Prompt — Find every line in the entries below that contains the string "height", and copy each of those lines. Case matters.

Excerpted records —
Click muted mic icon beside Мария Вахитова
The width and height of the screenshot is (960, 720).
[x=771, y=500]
* * *
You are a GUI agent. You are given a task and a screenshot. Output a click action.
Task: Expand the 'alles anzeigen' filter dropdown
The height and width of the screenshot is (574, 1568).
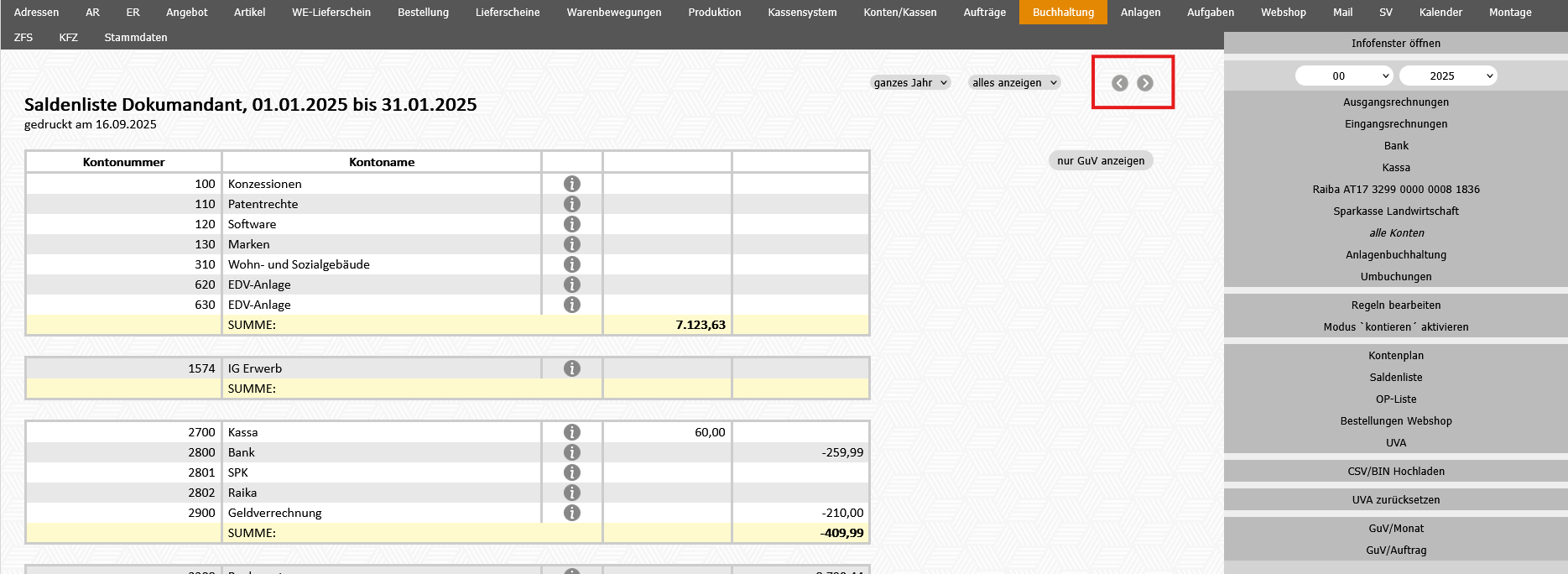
==
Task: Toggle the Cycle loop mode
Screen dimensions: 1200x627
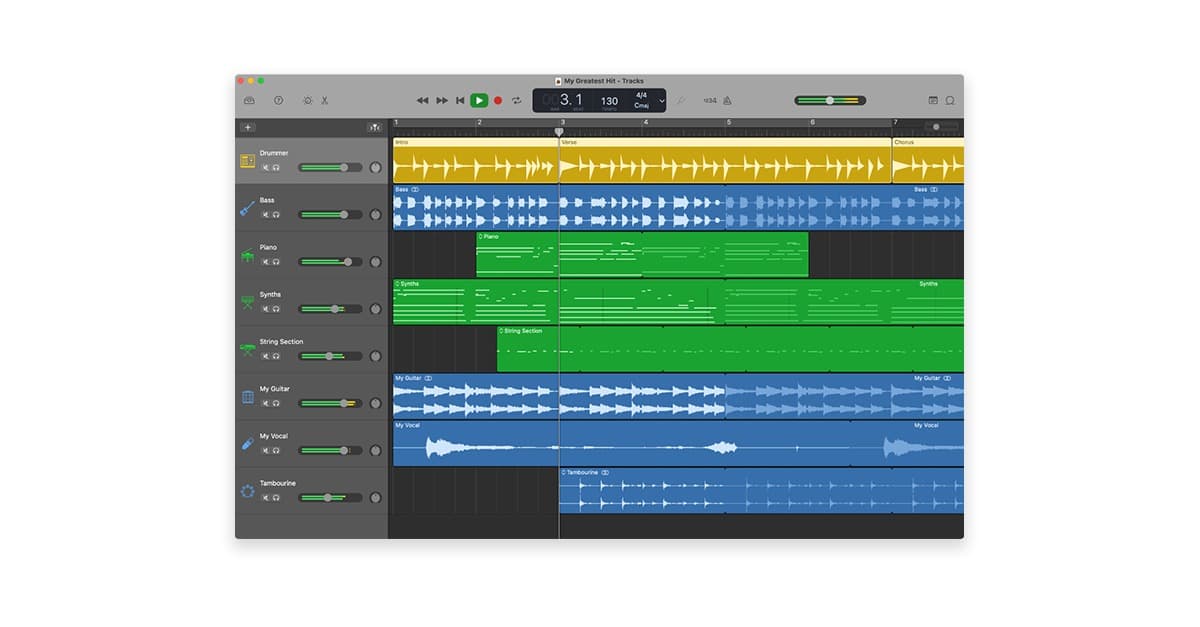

Exercise output —
The width and height of the screenshot is (960, 720).
The height and width of the screenshot is (574, 1568).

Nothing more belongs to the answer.